→ THE PROBLEM:
Identify each line in the records below that contains the word "computer", and copy it.

→ AVAILABLE DATA:
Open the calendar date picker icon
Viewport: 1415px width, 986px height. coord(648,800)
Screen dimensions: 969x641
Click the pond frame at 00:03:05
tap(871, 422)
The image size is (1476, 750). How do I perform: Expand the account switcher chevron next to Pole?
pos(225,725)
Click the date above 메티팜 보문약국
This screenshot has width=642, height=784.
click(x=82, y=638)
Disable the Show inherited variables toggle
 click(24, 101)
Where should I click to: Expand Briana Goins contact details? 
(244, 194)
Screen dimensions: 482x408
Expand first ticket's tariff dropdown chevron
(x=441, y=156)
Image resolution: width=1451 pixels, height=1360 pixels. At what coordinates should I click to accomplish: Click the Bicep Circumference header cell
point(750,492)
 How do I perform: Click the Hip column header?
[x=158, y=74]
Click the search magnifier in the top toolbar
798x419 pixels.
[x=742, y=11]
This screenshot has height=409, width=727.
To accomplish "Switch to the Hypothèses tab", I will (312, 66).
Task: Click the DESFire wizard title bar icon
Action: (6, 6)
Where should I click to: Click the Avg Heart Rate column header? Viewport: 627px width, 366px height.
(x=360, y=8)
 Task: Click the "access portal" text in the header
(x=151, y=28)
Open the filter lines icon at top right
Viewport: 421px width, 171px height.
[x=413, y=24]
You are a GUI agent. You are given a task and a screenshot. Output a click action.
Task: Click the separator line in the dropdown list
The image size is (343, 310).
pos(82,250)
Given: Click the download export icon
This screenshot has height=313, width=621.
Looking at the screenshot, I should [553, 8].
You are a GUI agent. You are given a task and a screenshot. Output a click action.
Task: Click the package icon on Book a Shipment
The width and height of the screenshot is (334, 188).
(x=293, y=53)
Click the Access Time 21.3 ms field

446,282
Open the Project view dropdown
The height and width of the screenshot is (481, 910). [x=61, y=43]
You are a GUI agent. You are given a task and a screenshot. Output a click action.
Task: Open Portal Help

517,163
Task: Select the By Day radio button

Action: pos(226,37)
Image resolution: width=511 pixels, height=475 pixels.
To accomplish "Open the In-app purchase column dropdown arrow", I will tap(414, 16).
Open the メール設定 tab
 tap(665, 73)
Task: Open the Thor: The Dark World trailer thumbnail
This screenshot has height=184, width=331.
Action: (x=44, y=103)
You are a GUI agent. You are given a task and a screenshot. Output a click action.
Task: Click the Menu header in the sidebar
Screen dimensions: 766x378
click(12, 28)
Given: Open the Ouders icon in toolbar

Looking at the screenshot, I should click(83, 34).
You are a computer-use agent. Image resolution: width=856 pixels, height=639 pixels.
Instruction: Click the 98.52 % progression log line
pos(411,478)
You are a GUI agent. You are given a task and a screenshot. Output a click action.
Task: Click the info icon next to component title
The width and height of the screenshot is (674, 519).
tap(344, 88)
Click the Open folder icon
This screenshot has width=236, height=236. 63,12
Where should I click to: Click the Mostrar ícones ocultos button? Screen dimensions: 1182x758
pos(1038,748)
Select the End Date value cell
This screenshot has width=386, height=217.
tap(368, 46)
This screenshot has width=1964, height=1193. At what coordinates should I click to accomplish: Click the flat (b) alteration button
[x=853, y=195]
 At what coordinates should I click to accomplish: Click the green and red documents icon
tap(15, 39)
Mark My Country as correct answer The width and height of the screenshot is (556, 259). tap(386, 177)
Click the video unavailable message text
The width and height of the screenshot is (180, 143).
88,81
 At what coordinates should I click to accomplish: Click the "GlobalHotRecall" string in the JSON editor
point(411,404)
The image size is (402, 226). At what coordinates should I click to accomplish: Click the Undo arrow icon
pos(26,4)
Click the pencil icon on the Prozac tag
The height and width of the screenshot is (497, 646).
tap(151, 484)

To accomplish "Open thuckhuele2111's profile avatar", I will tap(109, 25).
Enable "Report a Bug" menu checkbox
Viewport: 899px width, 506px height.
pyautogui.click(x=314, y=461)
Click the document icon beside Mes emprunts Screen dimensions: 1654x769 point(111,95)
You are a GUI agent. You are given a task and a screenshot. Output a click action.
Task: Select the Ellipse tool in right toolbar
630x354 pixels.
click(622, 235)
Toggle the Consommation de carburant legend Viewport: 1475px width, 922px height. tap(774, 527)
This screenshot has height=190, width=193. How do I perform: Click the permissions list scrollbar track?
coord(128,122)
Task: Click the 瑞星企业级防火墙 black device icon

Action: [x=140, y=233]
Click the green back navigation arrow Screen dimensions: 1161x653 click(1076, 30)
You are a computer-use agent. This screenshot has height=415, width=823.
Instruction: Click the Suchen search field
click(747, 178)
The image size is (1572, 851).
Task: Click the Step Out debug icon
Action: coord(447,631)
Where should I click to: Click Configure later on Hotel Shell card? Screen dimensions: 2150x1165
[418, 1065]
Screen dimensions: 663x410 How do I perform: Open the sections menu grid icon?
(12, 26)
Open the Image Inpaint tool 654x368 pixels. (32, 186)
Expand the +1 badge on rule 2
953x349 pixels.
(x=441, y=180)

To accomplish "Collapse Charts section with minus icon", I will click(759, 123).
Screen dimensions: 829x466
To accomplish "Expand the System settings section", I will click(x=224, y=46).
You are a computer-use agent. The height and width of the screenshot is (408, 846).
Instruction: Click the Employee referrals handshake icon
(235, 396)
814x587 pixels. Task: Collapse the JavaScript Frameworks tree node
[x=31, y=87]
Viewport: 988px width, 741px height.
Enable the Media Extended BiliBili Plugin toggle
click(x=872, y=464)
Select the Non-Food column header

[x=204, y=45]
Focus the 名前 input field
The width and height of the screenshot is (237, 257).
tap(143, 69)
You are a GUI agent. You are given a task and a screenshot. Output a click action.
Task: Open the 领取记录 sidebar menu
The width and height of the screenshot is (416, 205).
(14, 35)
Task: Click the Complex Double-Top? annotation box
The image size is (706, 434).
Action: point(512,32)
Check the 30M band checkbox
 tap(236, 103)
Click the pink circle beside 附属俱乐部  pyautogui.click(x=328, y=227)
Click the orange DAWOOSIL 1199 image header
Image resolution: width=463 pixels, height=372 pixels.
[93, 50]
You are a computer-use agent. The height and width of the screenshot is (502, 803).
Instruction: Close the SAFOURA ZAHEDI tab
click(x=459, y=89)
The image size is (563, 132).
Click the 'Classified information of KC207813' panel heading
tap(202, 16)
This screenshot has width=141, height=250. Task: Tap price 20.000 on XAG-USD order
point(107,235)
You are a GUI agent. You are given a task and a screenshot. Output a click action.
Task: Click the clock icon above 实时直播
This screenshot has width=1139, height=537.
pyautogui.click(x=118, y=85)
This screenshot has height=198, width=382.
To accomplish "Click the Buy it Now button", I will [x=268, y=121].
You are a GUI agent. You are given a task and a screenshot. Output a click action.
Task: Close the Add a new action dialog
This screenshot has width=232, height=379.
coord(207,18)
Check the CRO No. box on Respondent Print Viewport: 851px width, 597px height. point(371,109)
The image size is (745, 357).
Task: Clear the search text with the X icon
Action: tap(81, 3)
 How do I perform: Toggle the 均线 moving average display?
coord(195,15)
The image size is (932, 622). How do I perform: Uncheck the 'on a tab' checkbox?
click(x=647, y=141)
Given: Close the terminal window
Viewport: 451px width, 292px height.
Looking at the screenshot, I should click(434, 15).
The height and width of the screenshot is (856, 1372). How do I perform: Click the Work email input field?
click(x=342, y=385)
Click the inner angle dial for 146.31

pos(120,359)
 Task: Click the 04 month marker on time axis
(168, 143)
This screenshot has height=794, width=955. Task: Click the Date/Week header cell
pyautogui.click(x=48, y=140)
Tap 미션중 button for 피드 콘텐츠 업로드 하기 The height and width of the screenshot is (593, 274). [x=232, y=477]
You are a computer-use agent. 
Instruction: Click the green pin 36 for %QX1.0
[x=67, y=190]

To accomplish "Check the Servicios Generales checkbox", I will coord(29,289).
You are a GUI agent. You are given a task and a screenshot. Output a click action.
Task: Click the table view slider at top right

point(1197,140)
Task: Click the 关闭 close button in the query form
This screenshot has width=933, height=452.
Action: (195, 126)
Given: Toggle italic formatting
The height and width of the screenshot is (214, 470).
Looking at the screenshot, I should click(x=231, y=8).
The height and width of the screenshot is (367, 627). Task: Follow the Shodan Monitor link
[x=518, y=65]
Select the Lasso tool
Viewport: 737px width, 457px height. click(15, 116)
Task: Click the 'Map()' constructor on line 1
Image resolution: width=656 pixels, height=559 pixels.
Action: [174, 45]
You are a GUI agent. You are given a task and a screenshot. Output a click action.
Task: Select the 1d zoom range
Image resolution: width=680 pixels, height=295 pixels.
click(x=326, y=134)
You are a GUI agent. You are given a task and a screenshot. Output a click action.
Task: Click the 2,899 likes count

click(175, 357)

→ RESULT OF THE TASK:
You are a computer-use agent. Image resolution: width=856 pixels, height=639 pixels.
You are a computer-use agent. This screenshot has height=415, width=823.
You are a computer-use agent. The height and width of the screenshot is (408, 846).
You are a computer-use agent. The height and width of the screenshot is (502, 803).
You are a computer-use agent. 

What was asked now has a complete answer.